TEXT BLOCK
## BEGIN
Sometimes you hold onto a news article for a few weeks, or even months, before writing something. The Northwest Arkansas Times piece of June 5, “Mayor Holds Second Town Hall Meeting: Officials discuss construction, “no-kill” policy,” is one of those.
Lioneld Jordan is a fascinating and attractive figure, as far as Fayetteville politics is concerned. In 2008, he was very popular among people who had never held strong opinions about the leadership of their own city before. Jordan, who comes from a strong working-class background, was an inspiration to many working class voters across the city.
All you had to do was talk to folks who worked in factories, or mini-mart type stores or any other business where folks punched a time clock; Lioneld Jordan was one of them. Somehow, he was seen as someone who would stand up for the working class in Fayetteville, for those whose lives were stuck in a sort of permanent rut.
After all, there are a lot of folks who have crappy jobs, and lots of folks who get evicted so that “sustainable” apartment developments can be put up in the places they used to call home. While Jordan couldn’t literally stand in front of bulldozers, or make employers do the right thing, the general feeling among many - especially many who had either never voted before or not voted in a long time- was that he would be a moral force for good in the mayor’s office.
Yeah, that’s kind of an unfair burden. And, his administration has been good for city employees. It also isn’t fair that so many have such a pitiful lack of even the most basic knowledge of how government works. And yet . . .
Lioneld Jordan may have trouble reaching out to (not that opponent and former mayor Dan Coody would find it any easier) those particular voters this year, especially anyone who might have been tossed out of their home so that an “eco-friendly, sustainable” project will take the place of the spot they once called home.
## END
Dataset rows:
## BEGIN
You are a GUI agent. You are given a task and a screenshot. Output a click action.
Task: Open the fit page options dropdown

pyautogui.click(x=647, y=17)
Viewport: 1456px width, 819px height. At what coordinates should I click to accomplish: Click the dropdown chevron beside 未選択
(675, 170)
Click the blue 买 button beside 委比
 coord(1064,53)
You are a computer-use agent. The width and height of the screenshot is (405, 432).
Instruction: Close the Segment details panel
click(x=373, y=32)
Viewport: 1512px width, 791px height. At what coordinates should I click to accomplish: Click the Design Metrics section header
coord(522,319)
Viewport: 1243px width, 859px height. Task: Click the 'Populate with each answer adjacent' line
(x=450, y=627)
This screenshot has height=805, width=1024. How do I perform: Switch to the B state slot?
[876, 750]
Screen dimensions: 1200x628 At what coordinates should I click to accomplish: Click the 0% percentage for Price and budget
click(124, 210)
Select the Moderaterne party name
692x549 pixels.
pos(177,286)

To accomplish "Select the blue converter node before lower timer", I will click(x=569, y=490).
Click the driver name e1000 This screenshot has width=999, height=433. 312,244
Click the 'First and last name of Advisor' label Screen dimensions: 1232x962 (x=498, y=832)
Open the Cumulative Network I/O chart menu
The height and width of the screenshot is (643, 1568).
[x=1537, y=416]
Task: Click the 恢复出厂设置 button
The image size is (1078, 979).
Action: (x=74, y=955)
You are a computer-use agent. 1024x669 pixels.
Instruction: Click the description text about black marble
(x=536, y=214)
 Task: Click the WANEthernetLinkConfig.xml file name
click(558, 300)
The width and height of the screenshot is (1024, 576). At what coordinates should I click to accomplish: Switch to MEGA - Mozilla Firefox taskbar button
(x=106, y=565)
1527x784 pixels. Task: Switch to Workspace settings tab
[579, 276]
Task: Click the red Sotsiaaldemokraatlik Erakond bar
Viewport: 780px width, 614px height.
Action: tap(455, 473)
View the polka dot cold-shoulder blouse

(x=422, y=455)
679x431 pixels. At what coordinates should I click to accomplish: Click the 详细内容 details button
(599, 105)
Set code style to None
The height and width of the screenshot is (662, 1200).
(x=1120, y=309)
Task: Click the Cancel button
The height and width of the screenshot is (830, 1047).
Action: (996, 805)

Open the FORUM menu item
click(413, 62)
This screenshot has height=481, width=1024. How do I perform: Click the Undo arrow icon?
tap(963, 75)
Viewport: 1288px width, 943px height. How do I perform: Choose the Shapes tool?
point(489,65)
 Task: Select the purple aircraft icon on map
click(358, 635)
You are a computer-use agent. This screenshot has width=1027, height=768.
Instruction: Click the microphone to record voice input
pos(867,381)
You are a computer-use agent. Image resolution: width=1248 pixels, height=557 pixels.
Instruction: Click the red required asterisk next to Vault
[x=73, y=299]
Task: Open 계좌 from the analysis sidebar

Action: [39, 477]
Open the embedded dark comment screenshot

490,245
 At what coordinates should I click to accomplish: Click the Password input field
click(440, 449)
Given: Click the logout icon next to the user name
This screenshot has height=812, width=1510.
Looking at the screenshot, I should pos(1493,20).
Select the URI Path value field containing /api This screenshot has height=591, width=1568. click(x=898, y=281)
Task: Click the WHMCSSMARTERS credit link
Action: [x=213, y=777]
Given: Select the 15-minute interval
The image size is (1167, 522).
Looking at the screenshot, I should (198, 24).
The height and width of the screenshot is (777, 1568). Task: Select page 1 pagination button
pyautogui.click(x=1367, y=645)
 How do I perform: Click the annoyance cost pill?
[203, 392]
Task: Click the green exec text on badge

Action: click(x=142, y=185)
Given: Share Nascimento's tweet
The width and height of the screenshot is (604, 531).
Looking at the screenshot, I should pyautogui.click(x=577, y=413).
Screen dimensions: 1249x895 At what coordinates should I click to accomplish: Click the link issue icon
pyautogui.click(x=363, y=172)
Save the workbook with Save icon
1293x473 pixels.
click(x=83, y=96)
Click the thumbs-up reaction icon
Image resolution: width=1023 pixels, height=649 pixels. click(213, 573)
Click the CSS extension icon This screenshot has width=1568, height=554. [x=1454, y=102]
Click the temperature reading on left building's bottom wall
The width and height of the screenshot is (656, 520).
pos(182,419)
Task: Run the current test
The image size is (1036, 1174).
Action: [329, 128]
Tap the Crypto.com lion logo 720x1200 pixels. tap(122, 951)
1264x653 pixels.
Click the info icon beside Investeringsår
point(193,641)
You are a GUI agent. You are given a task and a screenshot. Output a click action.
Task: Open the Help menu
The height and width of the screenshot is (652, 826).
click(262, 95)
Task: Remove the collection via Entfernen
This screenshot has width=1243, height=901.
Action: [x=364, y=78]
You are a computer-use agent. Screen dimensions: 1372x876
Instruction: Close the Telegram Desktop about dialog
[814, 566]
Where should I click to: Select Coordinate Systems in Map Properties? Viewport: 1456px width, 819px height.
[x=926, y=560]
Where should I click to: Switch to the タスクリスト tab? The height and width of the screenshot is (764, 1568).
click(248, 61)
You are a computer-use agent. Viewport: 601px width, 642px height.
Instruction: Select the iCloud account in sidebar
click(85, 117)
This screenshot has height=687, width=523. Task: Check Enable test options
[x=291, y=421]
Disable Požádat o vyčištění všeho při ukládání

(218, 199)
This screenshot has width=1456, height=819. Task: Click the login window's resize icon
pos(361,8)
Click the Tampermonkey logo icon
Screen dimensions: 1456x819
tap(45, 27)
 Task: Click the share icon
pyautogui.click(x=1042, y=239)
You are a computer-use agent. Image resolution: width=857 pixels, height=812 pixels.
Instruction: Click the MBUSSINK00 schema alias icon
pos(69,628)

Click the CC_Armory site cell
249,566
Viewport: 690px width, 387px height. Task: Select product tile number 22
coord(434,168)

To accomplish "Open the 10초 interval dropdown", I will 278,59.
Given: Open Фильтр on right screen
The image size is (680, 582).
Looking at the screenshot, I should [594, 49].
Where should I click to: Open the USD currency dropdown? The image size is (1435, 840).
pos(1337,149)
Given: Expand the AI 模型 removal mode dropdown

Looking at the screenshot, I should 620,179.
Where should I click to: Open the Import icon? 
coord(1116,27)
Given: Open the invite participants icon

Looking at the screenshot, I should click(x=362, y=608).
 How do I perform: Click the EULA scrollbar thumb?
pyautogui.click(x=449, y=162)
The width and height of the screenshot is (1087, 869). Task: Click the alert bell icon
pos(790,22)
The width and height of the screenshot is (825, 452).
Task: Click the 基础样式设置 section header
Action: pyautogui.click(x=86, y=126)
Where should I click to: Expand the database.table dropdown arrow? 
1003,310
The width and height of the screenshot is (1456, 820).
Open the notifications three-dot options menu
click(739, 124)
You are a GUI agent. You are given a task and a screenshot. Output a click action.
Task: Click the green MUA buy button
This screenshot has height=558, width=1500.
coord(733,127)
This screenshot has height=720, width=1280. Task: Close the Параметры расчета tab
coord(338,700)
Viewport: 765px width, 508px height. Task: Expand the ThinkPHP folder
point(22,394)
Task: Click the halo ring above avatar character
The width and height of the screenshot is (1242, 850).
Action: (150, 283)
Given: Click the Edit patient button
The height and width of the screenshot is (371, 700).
## END
WHAT YOU WILL DO
A – Transcribe the commentary on Mayor Lioneld Jordan, starting at "Yeah, that’s kind" and ending at "And yet . . .".
B – Using the commentary on Mayor Lioneld Jordan, decide whether each statement agrees with it: (i) The Northwest Arkansas Times article appeared on June 5. (ii) Jordan comes from a wealthy background. (iii) Jordan's administration has been harmful to city employees. Answer yes or no for each, and quote the words that decide it.
C – Answer these questions from the commentary on Mayor Lioneld Jordan:
(i) In what year was Jordan popular among people who had never held strong opinions about their city's leadership?
(ii) Who is named as the opponent and former mayor?
(iii) According to the article title, which town hall meeting did the mayor hold?

TASK SOLUTIONS
A –
Yeah, that’s kind of an unfair burden. And, his administration has been good for city employees. It also isn’t fair that so many have such a pitiful lack of even the most basic knowledge of how government works. And yet . . .

B –
(i) Yes: "The Northwest Arkansas Times piece of June 5"
(ii) No: "Jordan, who comes from a strong working-class background"
(iii) No: "his administration has been good for city employees"

C –
(i) 2008
(ii) Dan Coody
(iii) His second town hall meeting